#### Try it:
Reproduce word for word the part of the items that starts with the line containing "The image size is (967, 612)." and ends with the line containing "(410, 284).", including both of those lines. Leave the pictures out of your copy.

── Provided information ──

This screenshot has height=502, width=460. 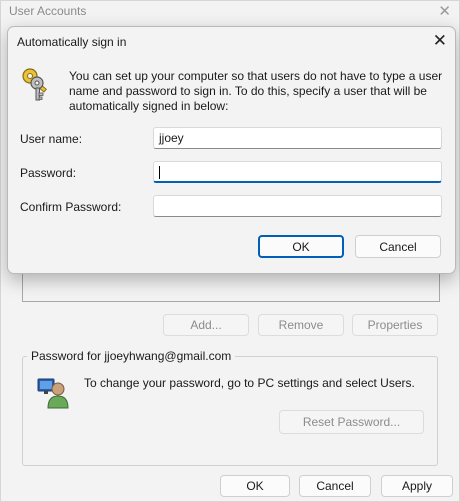 What do you see at coordinates (132, 356) in the screenshot?
I see `password-group-legend: Password for jjoeyhwang@gmail.com` at bounding box center [132, 356].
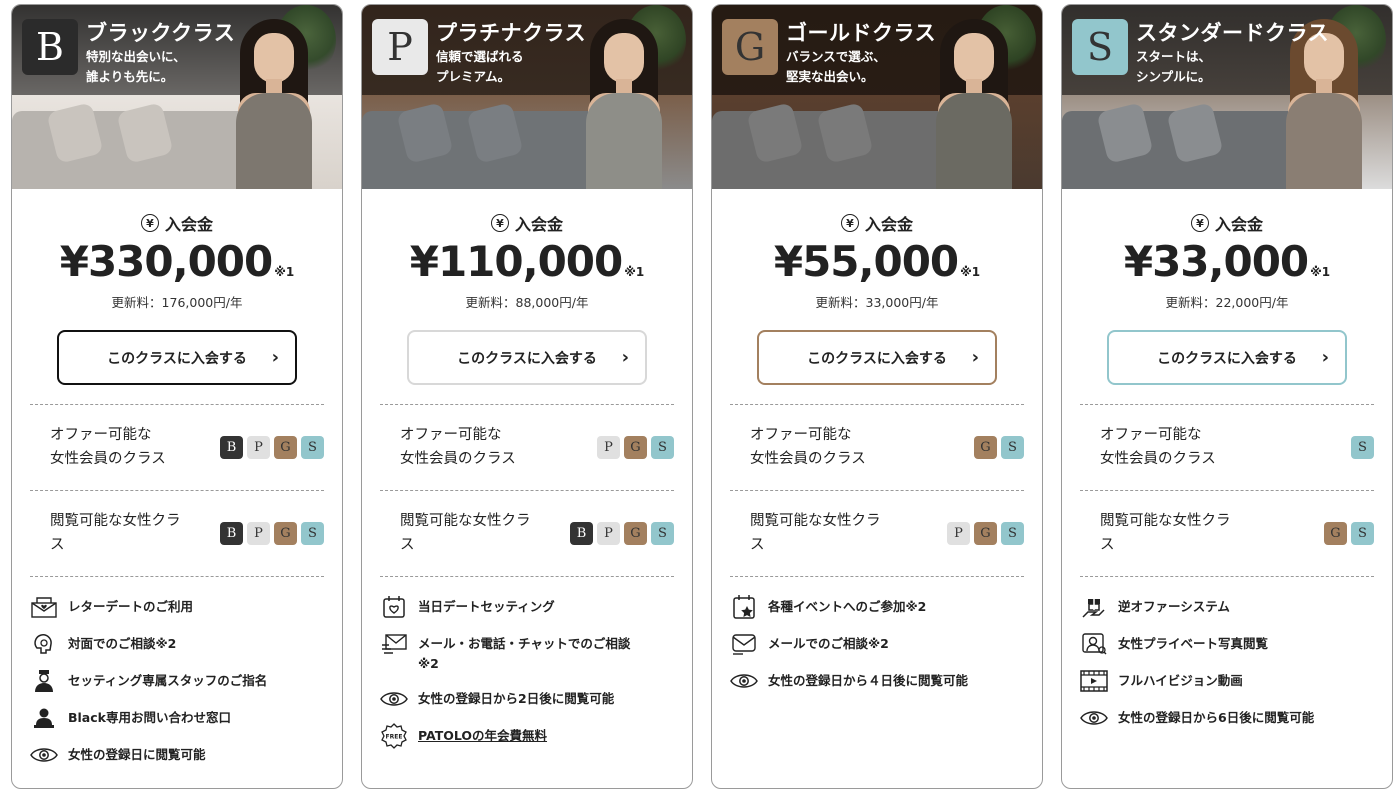  What do you see at coordinates (1180, 680) in the screenshot?
I see `feature-text: フルハイビジョン動画` at bounding box center [1180, 680].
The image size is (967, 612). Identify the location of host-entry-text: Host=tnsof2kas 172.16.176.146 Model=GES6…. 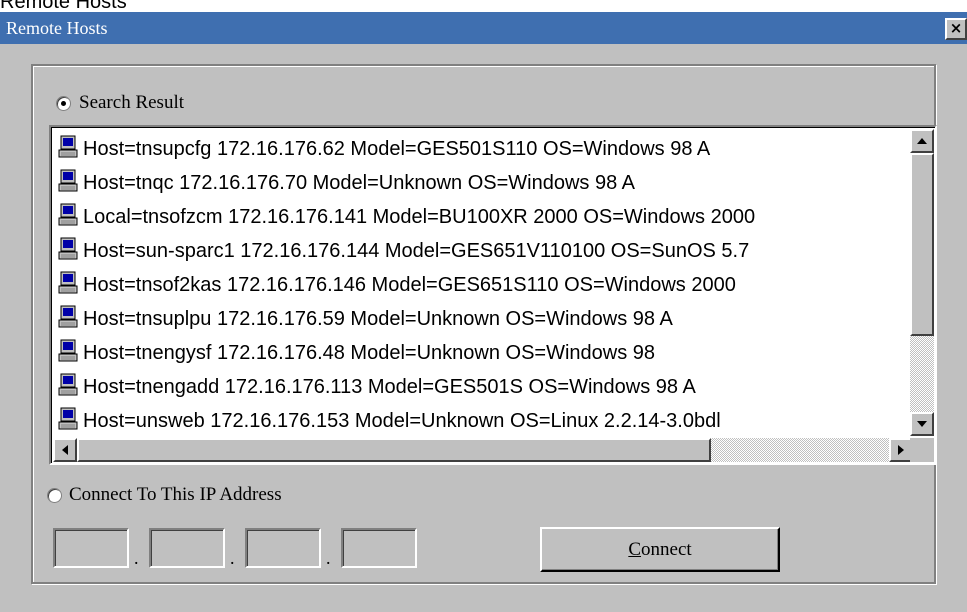
(410, 284).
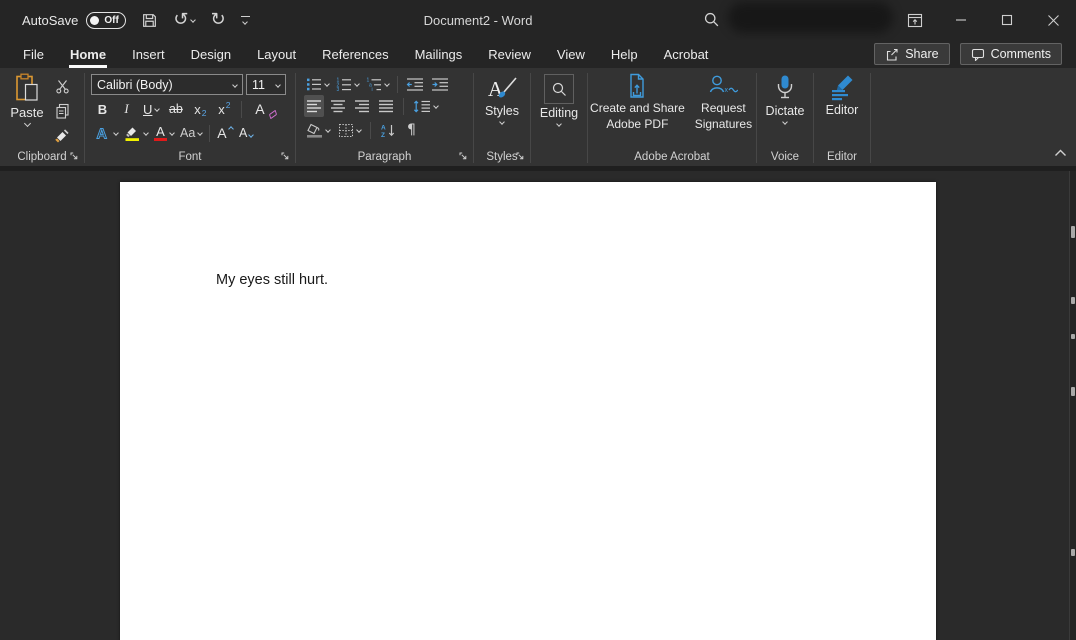 This screenshot has height=640, width=1076. Describe the element at coordinates (158, 109) in the screenshot. I see `underline-dropdown-icon` at that location.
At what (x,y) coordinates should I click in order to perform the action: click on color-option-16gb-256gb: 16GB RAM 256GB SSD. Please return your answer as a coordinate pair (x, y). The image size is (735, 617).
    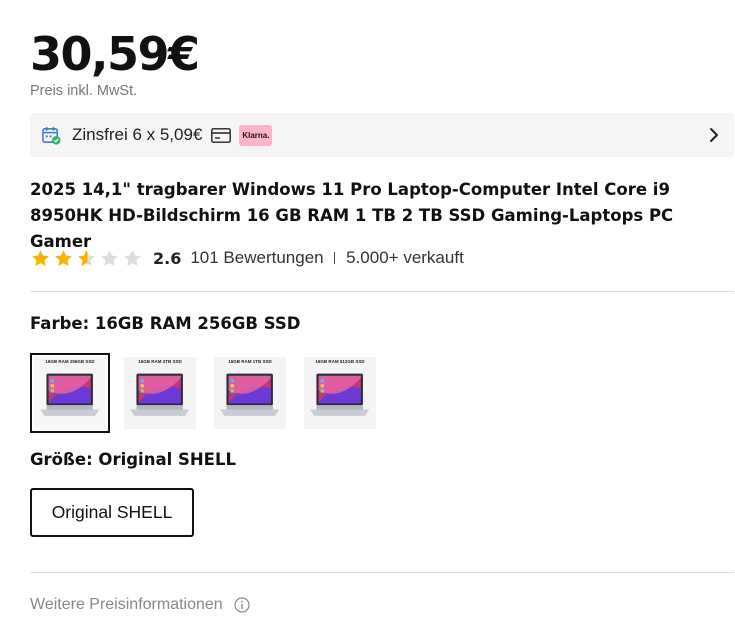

───

#### Answer section:
The image size is (967, 612). Identify the location of host-entry-text: Host=tnsof2kas 172.16.176.146 Model=GES6…. 
(410, 284).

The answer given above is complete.